About Dame Judi Dench
COUNTRY OF BIRTH
England
INDUSTRY
Entertaiment
TOP ACHIEVEMENTS
Dame Judi Dench is an Academy Award-winning British actress, known for her many and varied stage, television, and film roles, in a six-decade career.
EARLY LIFE AND EDUCATION
Judith Olivia Dench was born on December 9, 1934, in North Yorkshire, England. Her father was resident doctor at the Theatre Royal in York and her mother was its wardrobe mistress. Dench attended the Mount School in York, before going to London to study at the Central School of Speech Training and Dramatic Art, graduating with the Gold Medal as Outstanding Student.
EARLY CAREER
Dench's natural talent and versatility fast-tracked her to success.
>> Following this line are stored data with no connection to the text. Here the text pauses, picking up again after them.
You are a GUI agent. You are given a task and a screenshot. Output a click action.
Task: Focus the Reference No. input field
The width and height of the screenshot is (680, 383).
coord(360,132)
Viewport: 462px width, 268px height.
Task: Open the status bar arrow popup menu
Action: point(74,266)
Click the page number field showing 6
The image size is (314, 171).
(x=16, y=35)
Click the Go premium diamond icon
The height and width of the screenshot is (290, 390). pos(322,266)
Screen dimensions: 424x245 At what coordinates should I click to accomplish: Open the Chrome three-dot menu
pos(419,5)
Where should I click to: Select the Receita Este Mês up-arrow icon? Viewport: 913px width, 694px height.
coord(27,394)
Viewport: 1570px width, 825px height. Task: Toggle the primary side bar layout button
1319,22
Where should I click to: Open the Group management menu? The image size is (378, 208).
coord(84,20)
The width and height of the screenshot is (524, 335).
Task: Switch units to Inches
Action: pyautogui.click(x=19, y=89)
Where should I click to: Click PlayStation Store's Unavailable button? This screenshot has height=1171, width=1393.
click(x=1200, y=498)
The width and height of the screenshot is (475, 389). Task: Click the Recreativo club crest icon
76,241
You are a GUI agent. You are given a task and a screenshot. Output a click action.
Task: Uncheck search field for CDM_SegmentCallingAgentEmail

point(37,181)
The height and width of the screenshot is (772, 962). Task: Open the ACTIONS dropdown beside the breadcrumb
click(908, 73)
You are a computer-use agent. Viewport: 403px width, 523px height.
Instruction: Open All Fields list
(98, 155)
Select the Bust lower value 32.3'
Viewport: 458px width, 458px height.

In 1957, she received critical acclaim for her stage debut as Ophelia in Shakespeare's Hamlet with the Old Vic Production Company at the Royal Court. Dench continued to work with the Old Vic for another four years.
ACHIEVEMENTS
In 1961, Dench moved to the Royal Shakespeare Company, for a 30-year residence that saw her take on every leading female Shakespeare role. Her performance as Lady Macbeth in Macbeth (1977) earned her the first of her eight Laurence Olivier Awards. In the 1960s, while continuing her stage work, Dench also took on roles in television and film. She gained international recognition as M, James Bond's boss, in GoldenEye (1995). She was the first woman to take this role. Dench played M in another six Bond films until she was killed off in Skyfall (2012). Dench has portrayed two British Queens - Queen Victoria in the biopic Mrs. Brown (1997), and Queen Elizabeth I in Shakespeare in Love (1998), for which she won the Best Supporting Actress Award despite being on-screen for just 8 minutes. Her other Oscar-nominated roles were in Mrs. Brown (1997), Chocolat (2000), Iris (2001), Mrs. Henderson Presents (2005), Notes on a Scandal (2006), and Philomena (2013). Other memorable films include A Room with a View (1985), A Handful of Dust (1988), Pride and Prejudice (2005), Nine (2009), and Clint Eastwood’s biopic J. Edgar (2011).
RECOGNITION
Few other actors have been recognized as much as Dench has over her 60-year career. Among her major awards are an Academy Award, a Tony, 11 BAFTAs, eight Laurence Olivier Awards, two Golden Globes, and two Screen Actors Guild Awards. She has won 55 competitive awards from 203 nominations. Dench was created Officer of the Order of the British Empire (OBE) in 1970 and Dame Commander of the Order of the British Empire (DBE) in 1988.
ADDITIONAL FACTS
- By the late 1990s, Dench was the patron of over 180 charities, many of which were related either to the theater or to medical and social causes. She is Patron of the British Shakespeare Association and Advisor to the American Shakespeare Center.
- Dench’s memoir And Furthermore was published in 2010.
- In 2012, she announced that she suffered from macular degeneration.
- In May 2020, Dench became the oldest person to be featured on the cover of British Vogue.
- Dench married actor Michael Williams in 1971. The couple remained together until Michael's death from cancer in 2001.